▸ Task 1: Retype the portion of the JLR text starting with "So how does" and going on through "with Mondeo CD345)".

▸ Text segment:
⟨
Whilst the ‘mature’ vehicle markets of the world ran away from new vehicle sales, China developed an insatiable thirst for SUVs. Not just any old SUVs, but foreign upmarket SUVs. By happy co-incidence Ford were able to sell JLR shorn of most of its debt to Tata Motors, and so began a renaissance. Land Rover sales took off, and kept going. Range Rover, which Ford had spent much effort placing as an upmarket sub brand, also took off. Tata were in the right place at the right time – indeed in 2014 JLR contributed more than 85% of the Tata automotive division global profit.

So that’s all good. Well, not quite….

They key to sustained profitability is how a vehicle manufacturer uses key assemblies over and over again to minimise investment and ultimately reduce piece cost. Let’s look at three vehicle manufacturer’s approaches to this issue:

  • BMW. The engines (petrol and diesel) use a highly developed 500 cm3 combustion module which is then applied to all the engine configurations from in line 3 to V8. The body architecture is scalable, meaning the 1 to 4 series essentially share the same body structure beneath the skin, the ‘X3’ is a cross over, and all the larger vehicles share almost identical sub-structures. This matrix of engine choices and body styles maximises common components where ever possible, and took decades to develop.
  • Mercedes-Benz. The powertrain strategy is more fragmented than BMW but the body architecture from C class to S class shares the same architecture – minimising development lead time and maximising profit. By introducing structural certainty into the product life cycle the packaging of all the other systems is also more certain, and faster.
  • Volkswagen Group. Three assembly kits cover all vehicle segments from the smallest to the largest for the four volume brands – Audi, Seat, Skoda and Volkswagen. The largest kit – MQB – took a full 10 years to develop, including the engines, provision of LNG, provision of hybrid drive, provision of pure electric drive, and provision of hydrogen fuel technology.  Effectively all possible medium term option demands were co-developed so that as the market develops over the life cycle of the kit, Volkswagen Group simply switch on the appropriate elements. MQB once the roll out is completed later in 2015 will contribute more than 5 million vehicles per year.

The best part? Even though much has been written about all of the above, customers for these brands are not bothered because their choice of components wrapped up in the body style of their choice. Good profits, happy customers.

So how does JLR compare?

When Tata bought JLR they were given 5 years to access Ford components as part of a licence agreement. At the point of sale, that content looked like this:

  • Land Rover Defender (L316)– diesel engine and manual gearbox
  • Land Rover Freelander II(L359)  – diesel engine (co-developed with PSA), petrol engine, front body structure (shared with Mondeo CD345)
  • Land Rover Discovery III (L319) – diesel engine (co-developed with PSA), petrol engine (JLR design, built by Ford), T5 chassis, a few body stampings.
  • Range Rover Sport (L320) – diesel engine (V6 co-developed with PSA), petrol engine (JLR design, built by Ford), T5 chassis, a few body stampings.
  • Range Rover (L322) – diesel engine (V8 developed by Ford for JLR), petrol engine (JLR design, built by Ford). The body design was completed whilst Land Rover was part of the BMW Group.
⟩
▸ Material for this task:
⟨
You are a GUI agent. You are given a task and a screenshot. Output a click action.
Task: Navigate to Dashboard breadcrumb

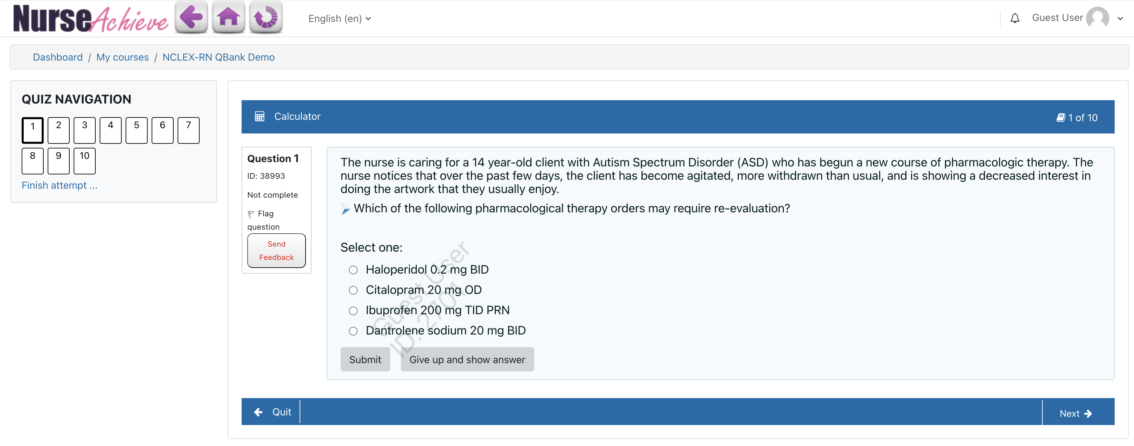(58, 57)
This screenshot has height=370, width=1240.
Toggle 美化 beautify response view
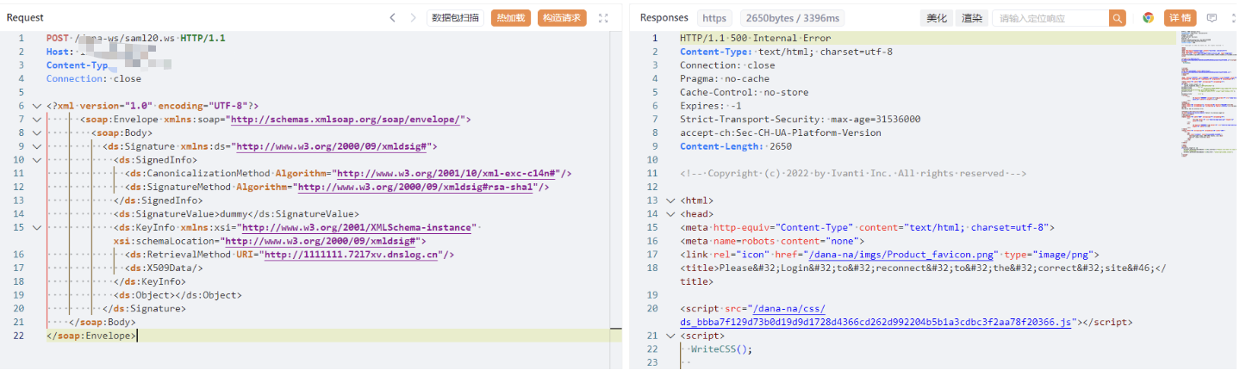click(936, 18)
⟩
⟨
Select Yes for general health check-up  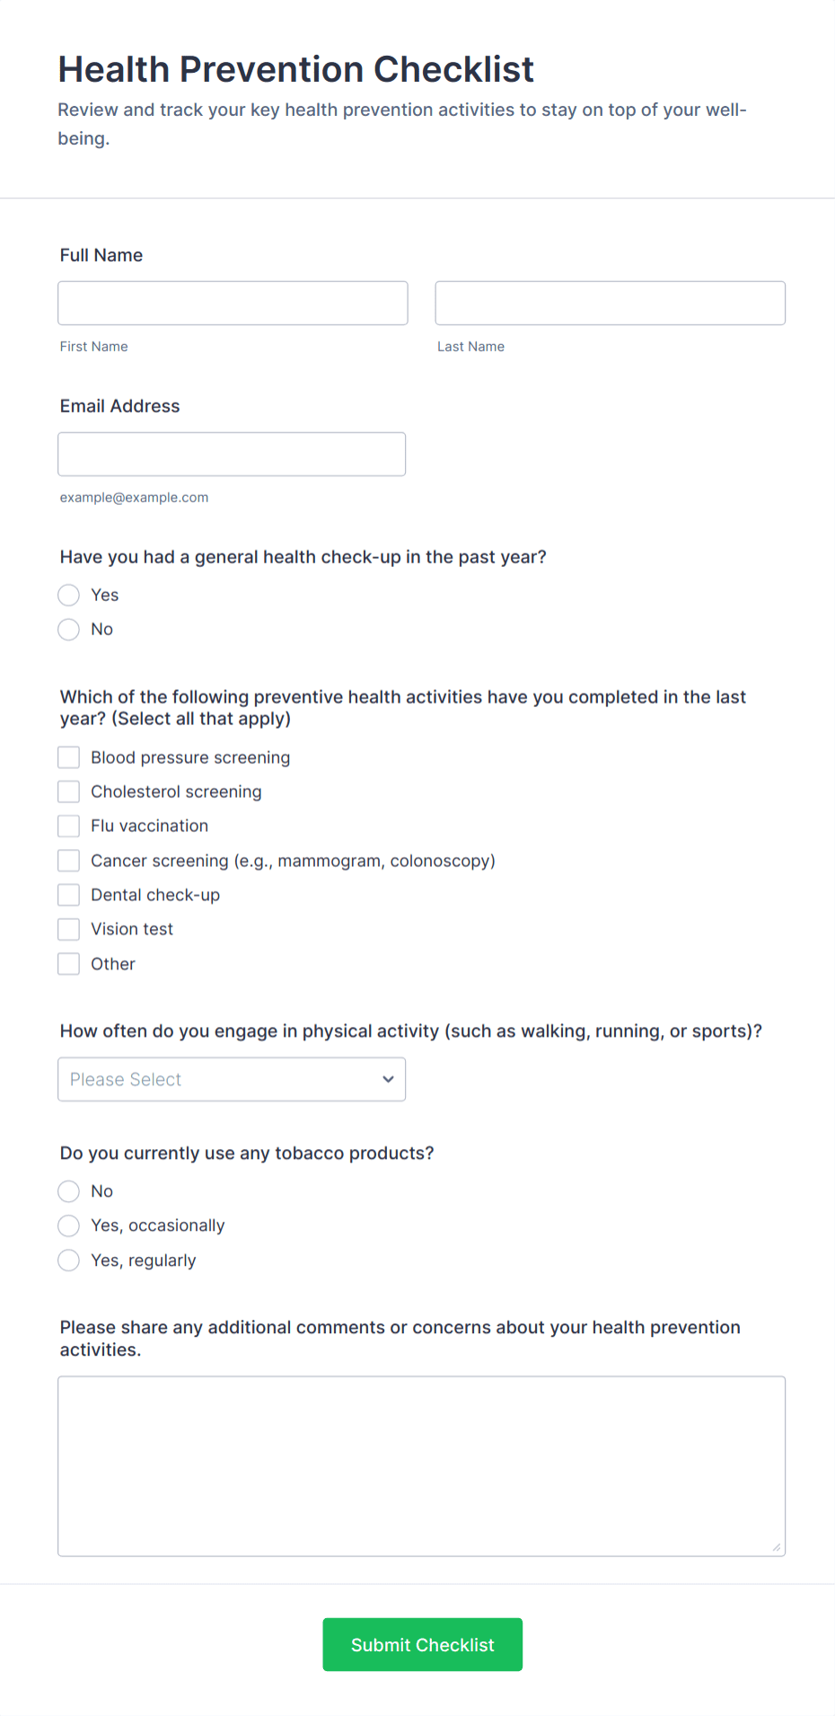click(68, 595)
⟩
▸ Task 2: In the records, starting with the line with "You are a GUI" and going on through the line with "click(936, 18)", switch "Dashboard" to "Overview" and write out only those lines, with everything else unchanged. Leave the pictures out of your answer.

▸ Output 1:
So how does JLR compare?

When Tata bought JLR they were given 5 years to access Ford components as part of a licence agreement. At the point of sale, that content looked like this:

  • Land Rover Defender (L316)– diesel engine and manual gearbox
  • Land Rover Freelander II(L359)  – diesel engine (co-developed with PSA), petrol engine, front body structure (shared with Mondeo CD345)

▸ Output 2:
You are a GUI agent. You are given a task and a screenshot. Output a click action.
Task: Navigate to Overview breadcrumb

(58, 57)
This screenshot has height=370, width=1240.
Toggle 美化 beautify response view
click(936, 18)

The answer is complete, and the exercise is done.